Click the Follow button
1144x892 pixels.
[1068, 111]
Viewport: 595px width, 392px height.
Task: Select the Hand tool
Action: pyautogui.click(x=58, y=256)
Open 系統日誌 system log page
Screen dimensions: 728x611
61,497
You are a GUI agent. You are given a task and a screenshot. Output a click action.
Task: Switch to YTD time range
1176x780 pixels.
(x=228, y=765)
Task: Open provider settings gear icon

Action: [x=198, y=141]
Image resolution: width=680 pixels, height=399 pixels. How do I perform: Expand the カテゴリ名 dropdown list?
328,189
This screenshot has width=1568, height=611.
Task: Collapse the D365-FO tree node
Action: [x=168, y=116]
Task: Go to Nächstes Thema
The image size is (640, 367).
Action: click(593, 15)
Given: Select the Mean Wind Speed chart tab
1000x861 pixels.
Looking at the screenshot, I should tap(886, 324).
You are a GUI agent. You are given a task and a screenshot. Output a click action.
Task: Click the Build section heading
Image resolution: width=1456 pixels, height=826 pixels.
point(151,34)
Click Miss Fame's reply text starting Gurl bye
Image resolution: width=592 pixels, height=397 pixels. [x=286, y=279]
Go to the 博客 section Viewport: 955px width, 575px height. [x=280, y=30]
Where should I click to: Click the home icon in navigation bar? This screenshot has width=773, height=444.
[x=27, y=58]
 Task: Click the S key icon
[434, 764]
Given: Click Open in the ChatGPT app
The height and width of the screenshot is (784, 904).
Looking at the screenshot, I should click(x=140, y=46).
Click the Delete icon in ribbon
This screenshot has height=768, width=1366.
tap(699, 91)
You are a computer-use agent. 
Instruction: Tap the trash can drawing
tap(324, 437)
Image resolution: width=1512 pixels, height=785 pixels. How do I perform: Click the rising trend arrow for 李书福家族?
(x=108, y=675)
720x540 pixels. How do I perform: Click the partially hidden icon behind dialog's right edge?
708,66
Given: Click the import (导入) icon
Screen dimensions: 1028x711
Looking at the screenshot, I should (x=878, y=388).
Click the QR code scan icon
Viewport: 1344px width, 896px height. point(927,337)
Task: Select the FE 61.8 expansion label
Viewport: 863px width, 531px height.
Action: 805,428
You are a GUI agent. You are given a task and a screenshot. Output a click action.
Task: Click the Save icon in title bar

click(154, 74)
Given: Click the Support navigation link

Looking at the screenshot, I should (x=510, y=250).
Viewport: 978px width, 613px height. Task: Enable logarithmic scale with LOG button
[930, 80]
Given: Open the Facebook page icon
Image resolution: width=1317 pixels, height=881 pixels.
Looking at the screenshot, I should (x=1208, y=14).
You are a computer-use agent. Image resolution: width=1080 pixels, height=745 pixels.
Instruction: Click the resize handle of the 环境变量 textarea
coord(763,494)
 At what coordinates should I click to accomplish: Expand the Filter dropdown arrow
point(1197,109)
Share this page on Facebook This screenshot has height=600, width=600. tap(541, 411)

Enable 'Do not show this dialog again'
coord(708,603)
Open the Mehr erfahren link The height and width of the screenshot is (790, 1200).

..............................

__WORK TO BE COMPLETED__.
Rewrite all the records, replacing every "Instruction" with "Command" and leaving everything else unchanged.

__FINISHED EXERCISE__.
Click the Follow button
1144x892 pixels.
[1068, 111]
Viewport: 595px width, 392px height.
Task: Select the Hand tool
Action: pyautogui.click(x=58, y=256)
Open 系統日誌 system log page
Screen dimensions: 728x611
61,497
You are a GUI agent. You are given a task and a screenshot. Output a click action.
Task: Switch to YTD time range
1176x780 pixels.
(x=228, y=765)
Task: Open provider settings gear icon

Action: [x=198, y=141]
Image resolution: width=680 pixels, height=399 pixels. How do I perform: Expand the カテゴリ名 dropdown list?
328,189
This screenshot has width=1568, height=611.
Task: Collapse the D365-FO tree node
Action: [x=168, y=116]
Task: Go to Nächstes Thema
The image size is (640, 367).
Action: click(593, 15)
Given: Select the Mean Wind Speed chart tab
1000x861 pixels.
Looking at the screenshot, I should tap(886, 324).
You are a GUI agent. You are given a task and a screenshot. Output a click action.
Task: Click the Build section heading
Image resolution: width=1456 pixels, height=826 pixels.
point(151,34)
Click Miss Fame's reply text starting Gurl bye
Image resolution: width=592 pixels, height=397 pixels. [x=286, y=279]
Go to the 博客 section Viewport: 955px width, 575px height. [x=280, y=30]
Where should I click to: Click the home icon in navigation bar? This screenshot has width=773, height=444.
[x=27, y=58]
 Task: Click the S key icon
[434, 764]
Given: Click Open in the ChatGPT app
The height and width of the screenshot is (784, 904).
Looking at the screenshot, I should click(x=140, y=46).
Click the Delete icon in ribbon
This screenshot has height=768, width=1366.
tap(699, 91)
You are a computer-use agent. 
Command: Tap the trash can drawing
tap(324, 437)
Image resolution: width=1512 pixels, height=785 pixels. How do I perform: Click the rising trend arrow for 李书福家族?
(x=108, y=675)
720x540 pixels. How do I perform: Click the partially hidden icon behind dialog's right edge?
708,66
Given: Click the import (导入) icon
Screen dimensions: 1028x711
Looking at the screenshot, I should (x=878, y=388).
Click the QR code scan icon
Viewport: 1344px width, 896px height. point(927,337)
Task: Select the FE 61.8 expansion label
Viewport: 863px width, 531px height.
Action: 805,428
You are a GUI agent. You are given a task and a screenshot. Output a click action.
Task: Click the Save icon in title bar

click(154, 74)
Given: Click the Support navigation link

Looking at the screenshot, I should (x=510, y=250).
Viewport: 978px width, 613px height. Task: Enable logarithmic scale with LOG button
[930, 80]
Given: Open the Facebook page icon
Image resolution: width=1317 pixels, height=881 pixels.
Looking at the screenshot, I should (x=1208, y=14).
You are a computer-use agent. Image resolution: width=1080 pixels, height=745 pixels.
Command: Click the resize handle of the 环境变量 textarea
coord(763,494)
 At what coordinates should I click to accomplish: Expand the Filter dropdown arrow
point(1197,109)
Share this page on Facebook This screenshot has height=600, width=600. tap(541, 411)

Enable 'Do not show this dialog again'
coord(708,603)
Open the Mehr erfahren link The height and width of the screenshot is (790, 1200).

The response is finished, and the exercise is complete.